O eminente dominicano padre
Santiago Ramírez define o lumen gloriæ como "um hábito intelectual
operativo, infuso per se, pelo qual o entendimento criado se faz deiforme e
torna-se imediatamente disposto à união inteligível com a própria essência
divina, e se torna capaz de realizar o ato da visão beatífica".12
Esse "fazer-se
deiforme" significa que quem entra na bem-aventurança e contempla a Deus
face a face se torna semelhante a Ele, como afirma São João na continuação de
sua Epístola: "Sabemos que, quando Jesus se manifestar, seremos
semelhantes a Ele, porque O veremos tal como Ele é" (I Jo 3, 2b). Só no
Céu veremos a Nosso Senhor Jesus Cristo de fato, uma vez que enquanto
viveu na Terra ninguém O viu tal qual Ele é. Nem mesmo na Transfiguração,
quando tomou, enquanto qualidade passageira, a claridade inerente ao corpo
glorioso13 - como tivemos oportunidade de analisar em comentários
anteriores -, São Pedro, São Tiago e São João chegaram a contemplar a essência
de sua divindade, pois, do contrário, a alma deles ter-se-ia destacado do
corpo.
"Todo o que espera n'Ele
purifica-se a si mesmo, como também Ele é puro" (I Jo 3, 3). Quanto mais
aumenta em nós a esperança desse encontro e dessa visão, e, portanto,
quanto mais crescemos no desejo de nos entregarmos a Deus e de Lhe pertencermos
por inteiro na caridade, mais nos purificamos do amor-próprio e do egoísmo
profundamente enraizados em nossa natureza. Devemos ter bem presente que
não existem três amores, mas apenas dois: o amor a Deus levado até o
esquecimento de si mesmo ou o amor a si levado até o esquecimento de
Deus.14
O homem, ainda quando privado da
graça, tem uma apetência de infinito que não descansa enquanto não for saciada
pela união com Deus. É o que revela Santo Agostinho, em suas Confissões:
"E eis que Tu estavas dentro de mim e eu fora, e fora Te procurava; e, disforme
como era, lançava-me sobre as coisas belas que criaste.
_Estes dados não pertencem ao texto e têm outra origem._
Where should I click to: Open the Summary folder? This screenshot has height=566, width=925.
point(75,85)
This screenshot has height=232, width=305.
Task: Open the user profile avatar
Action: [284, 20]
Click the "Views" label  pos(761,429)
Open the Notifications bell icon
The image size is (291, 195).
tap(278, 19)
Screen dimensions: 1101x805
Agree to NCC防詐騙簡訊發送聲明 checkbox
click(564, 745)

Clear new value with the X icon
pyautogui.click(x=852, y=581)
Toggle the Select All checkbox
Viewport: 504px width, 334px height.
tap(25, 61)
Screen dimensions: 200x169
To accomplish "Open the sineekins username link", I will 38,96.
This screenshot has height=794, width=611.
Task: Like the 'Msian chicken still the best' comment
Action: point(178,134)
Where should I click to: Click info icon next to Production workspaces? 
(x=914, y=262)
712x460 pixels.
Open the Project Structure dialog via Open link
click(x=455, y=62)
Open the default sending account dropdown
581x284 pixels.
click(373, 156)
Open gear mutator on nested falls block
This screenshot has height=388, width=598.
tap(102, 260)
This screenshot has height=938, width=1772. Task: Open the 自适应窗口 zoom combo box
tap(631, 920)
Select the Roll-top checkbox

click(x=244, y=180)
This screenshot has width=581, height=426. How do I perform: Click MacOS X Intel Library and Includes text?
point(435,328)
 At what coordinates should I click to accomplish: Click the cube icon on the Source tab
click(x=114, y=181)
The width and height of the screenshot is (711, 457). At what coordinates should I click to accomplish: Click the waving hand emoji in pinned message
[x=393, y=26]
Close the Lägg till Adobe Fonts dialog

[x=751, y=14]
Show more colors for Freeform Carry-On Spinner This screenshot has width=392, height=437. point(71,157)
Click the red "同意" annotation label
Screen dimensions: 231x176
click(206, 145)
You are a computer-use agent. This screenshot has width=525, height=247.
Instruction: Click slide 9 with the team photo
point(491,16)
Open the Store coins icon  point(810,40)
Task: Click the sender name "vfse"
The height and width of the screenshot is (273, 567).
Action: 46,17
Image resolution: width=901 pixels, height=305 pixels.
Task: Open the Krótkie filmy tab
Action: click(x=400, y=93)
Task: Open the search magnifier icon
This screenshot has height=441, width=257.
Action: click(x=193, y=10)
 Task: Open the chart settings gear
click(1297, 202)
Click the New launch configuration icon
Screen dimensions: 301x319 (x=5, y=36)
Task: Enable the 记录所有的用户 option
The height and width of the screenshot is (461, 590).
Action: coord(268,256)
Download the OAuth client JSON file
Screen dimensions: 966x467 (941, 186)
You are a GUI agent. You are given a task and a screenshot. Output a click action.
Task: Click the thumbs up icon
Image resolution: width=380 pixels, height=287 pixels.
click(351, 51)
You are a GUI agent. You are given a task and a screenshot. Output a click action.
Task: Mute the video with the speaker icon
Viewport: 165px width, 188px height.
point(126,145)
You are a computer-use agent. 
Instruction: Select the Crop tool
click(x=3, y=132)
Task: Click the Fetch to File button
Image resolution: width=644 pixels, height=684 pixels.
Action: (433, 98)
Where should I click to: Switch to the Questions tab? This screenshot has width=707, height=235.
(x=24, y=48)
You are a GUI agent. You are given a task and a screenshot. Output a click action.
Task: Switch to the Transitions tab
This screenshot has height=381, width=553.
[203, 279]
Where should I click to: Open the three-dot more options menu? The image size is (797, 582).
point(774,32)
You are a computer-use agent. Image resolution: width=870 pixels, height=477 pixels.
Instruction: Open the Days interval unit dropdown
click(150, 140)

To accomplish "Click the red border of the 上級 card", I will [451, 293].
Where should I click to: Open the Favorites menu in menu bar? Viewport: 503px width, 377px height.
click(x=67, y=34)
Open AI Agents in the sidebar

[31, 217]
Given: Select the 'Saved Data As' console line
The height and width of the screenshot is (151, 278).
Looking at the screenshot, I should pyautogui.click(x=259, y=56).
Tu estavas comigo,
mas eu não estava contigo. Retinham-me longe de Ti aquelas coisas que, se
não estivessem em Ti, não existiriam".15 Essa felicidade imensa e
indescritível, para a qual todos nós somos criados, só a
atingiremos seguindo os passos daqueles que nos precederam com o sinal da
Fé e que já gozam dela, por sua fidelidade a tal chamado.
Peçamos que essa bem-aventurança
eterna seja também para nós um privilégio, pelos méritos de Nosso Senhor Jesus
Cristo, das lágrimas de Nossa Senhora e da intercessão de todos os Santos
que hoje comemoramos, a fim de um dia nos encontrarmos em sua companhia
no Céu. Enquanto lá não chegarmos, podemos nos relacionar com essa enorme
plêiade de irmãos celestes, membros do mesmo Corpo, por um canal direto
muito mais eficiente do que qualquer meio de comunicação moderno: a oração, o
amor a Deus e o amor a eles enquanto unidos a Deus. Tenhamos a certeza de
que, do alto, eles nos olham com benevolência, rogam por nós e nos protegem.